Power Purchase Agreement

AI Infrastructure & Compute

Definition

A power purchase agreement, or PPA, is a contract to buy electricity under specified pricing, volume, delivery, term, and credit conditions. AI data centers use PPAs and related power contracts to secure energy supply, reduce price volatility, support sustainability claims, and make high-density compute facilities financeable.

Why it matters

Power is often the binding constraint in AI infrastructure. GPUs can be purchased faster than substations, transmission upgrades, and firm power can be delivered. A favorable PPA can protect compute margins and support project financing; a weak or mismatched PPA can expose a data center to price spikes, curtailment, congestion, renewable intermittency, or stranded capacity. For AI infrastructure investors, power is not a utility footnote. It is a core underwriting variable.

Common misconceptions

  • A PPA secures economic terms, but interconnection and transmission constraints can still limit deliverability.
  • Fixed-price power reduces price volatility but may create above-market costs if power prices fall.
  • Renewable PPAs may not physically match 24/7 compute load without storage or grid purchases.
  • A low headline power price can be misleading if congestion, basis risk, demand charges, or curtailment rights shift costs back to the buyer.
  • Owning renewable attributes is not the same as having firm, around-the-clock electricity for a high-density AI cluster.

Technical details

Major PPA Types

Physical PPA: The buyer contracts for physical delivery of power at a specified delivery point. The value depends on transmission, interconnection, congestion, and actual deliverability to the load.
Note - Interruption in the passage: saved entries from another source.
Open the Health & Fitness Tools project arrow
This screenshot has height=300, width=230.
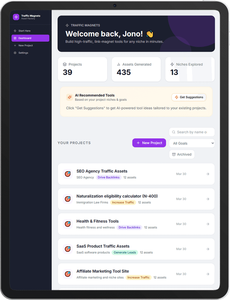pyautogui.click(x=208, y=224)
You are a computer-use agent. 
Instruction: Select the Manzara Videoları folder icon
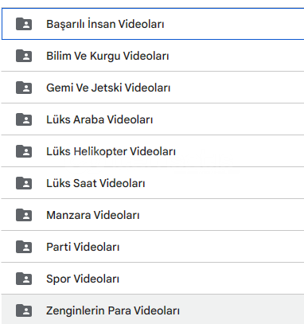coord(24,215)
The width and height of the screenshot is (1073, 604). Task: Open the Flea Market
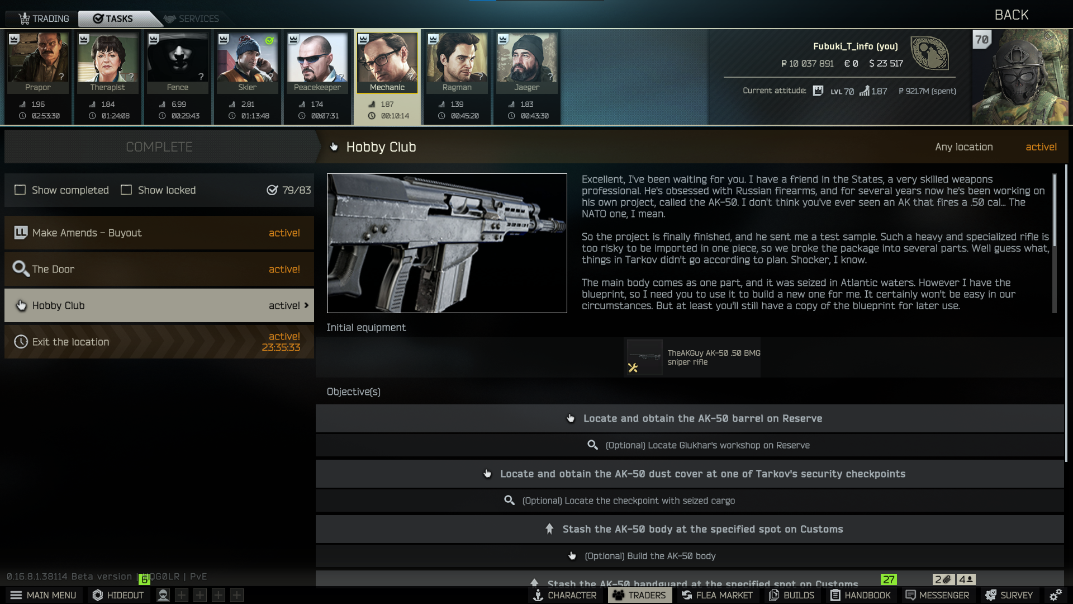coord(717,595)
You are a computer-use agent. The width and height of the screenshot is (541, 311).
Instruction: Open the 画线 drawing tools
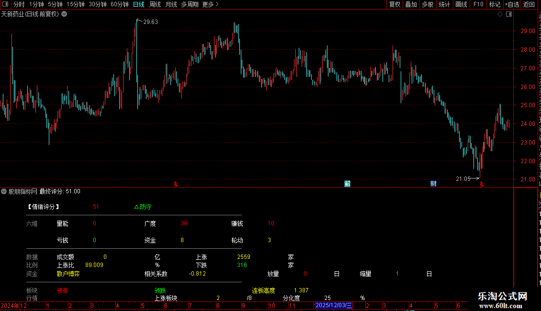pos(461,4)
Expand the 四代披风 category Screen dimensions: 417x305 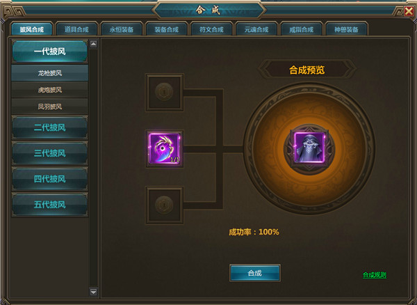point(50,179)
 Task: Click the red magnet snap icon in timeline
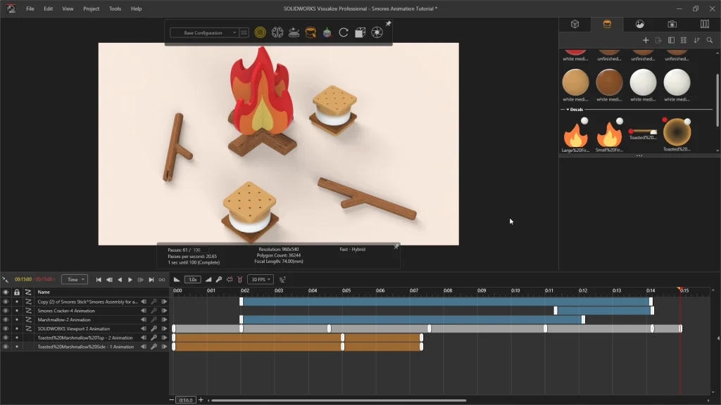point(240,280)
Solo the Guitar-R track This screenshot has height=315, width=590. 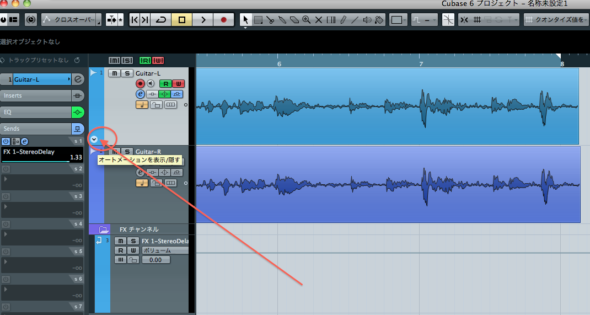[x=127, y=152]

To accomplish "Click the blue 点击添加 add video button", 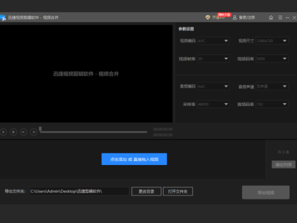I will 134,159.
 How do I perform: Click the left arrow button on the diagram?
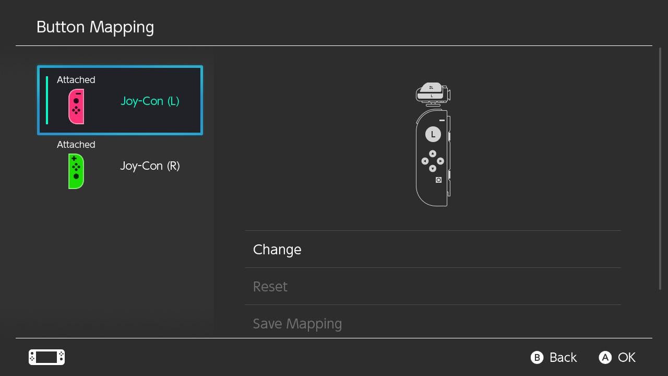[x=425, y=161]

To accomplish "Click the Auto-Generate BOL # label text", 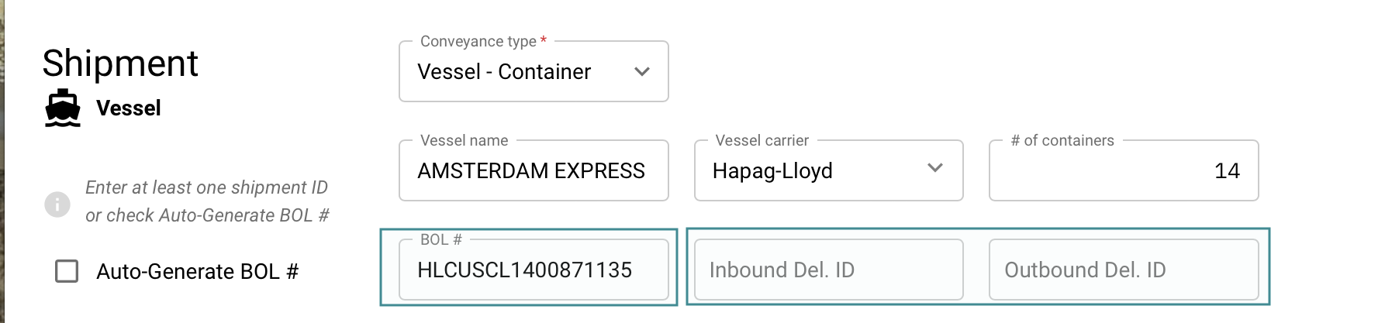I will [x=197, y=272].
Virtual PPA: A financial contract for differences tied to a generation asset and market price. It can hedge or support renewable claims but does not by itself deliver physical electricity to the data center.
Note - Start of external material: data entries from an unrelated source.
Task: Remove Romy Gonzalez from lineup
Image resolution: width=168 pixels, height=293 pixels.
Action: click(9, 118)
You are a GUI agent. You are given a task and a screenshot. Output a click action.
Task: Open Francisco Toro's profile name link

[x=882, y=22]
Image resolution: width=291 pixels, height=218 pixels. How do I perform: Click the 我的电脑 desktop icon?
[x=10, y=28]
Retail supply agreement: The data center buys power through a utility or retail provider, often with fixed, indexed, or blended pricing.

Behind-the-meter or co-located power: Generation is located near the load. This can reduce grid exposure but introduces development, permitting, fuel, maintenance, and reliability risks.

Numerical Example

Assume a 50 MW AI data center runs at an average 85% load factor. Annual consumption is roughly 50 MW x 85% x 8,760 hours = 372,300 MWh.

At $45/MWh, annual power cost is about $16.8 million. At $75/MWh, it is about $27.9 million. That $11.1 million difference flows directly into compute gross margin unless passed through to customers.

If the facility was financed on a margin model assuming $45/MWh power, merchant-price exposure can become a credit issue, not just an operating variance.

Basis, Congestion, and Deliverability

A PPA may reference a generation node, trading hub, or delivery point that does not perfectly match the data center's load location. The difference is basis risk.

Transmission congestion can make power cheap where it is generated and expensive where it is consumed. A buyer can be economically hedged on paper while still paying high delivered power costs.

Interconnection queues, substation upgrades, transformer availability, and utility approvals can delay energization even when the PPA is signed.

Renewable Claims and 24/7 Load

AI workloads often require continuous power, while solar and wind output vary by weather and time of day. A renewable PPA can offset annual consumption but may not match hourly load without storage, firming, or grid purchases.

Investors should separate energy cost, renewable energy certificates, carbon claims, and physical reliability. They are related but not interchangeable.

Diligence Questions

Is the PPA physical, virtual, retail, or behind-the-meter?

What is the delivered cost after congestion, demand charges, losses, and ancillary charges?

Who bears curtailment, outage, and basis risk?

Does the contract provide firm capacity or only energy?

Does the tenor match the customer contracts and debt amortization?

What credit support, collateral, and termination rights exist on both sides?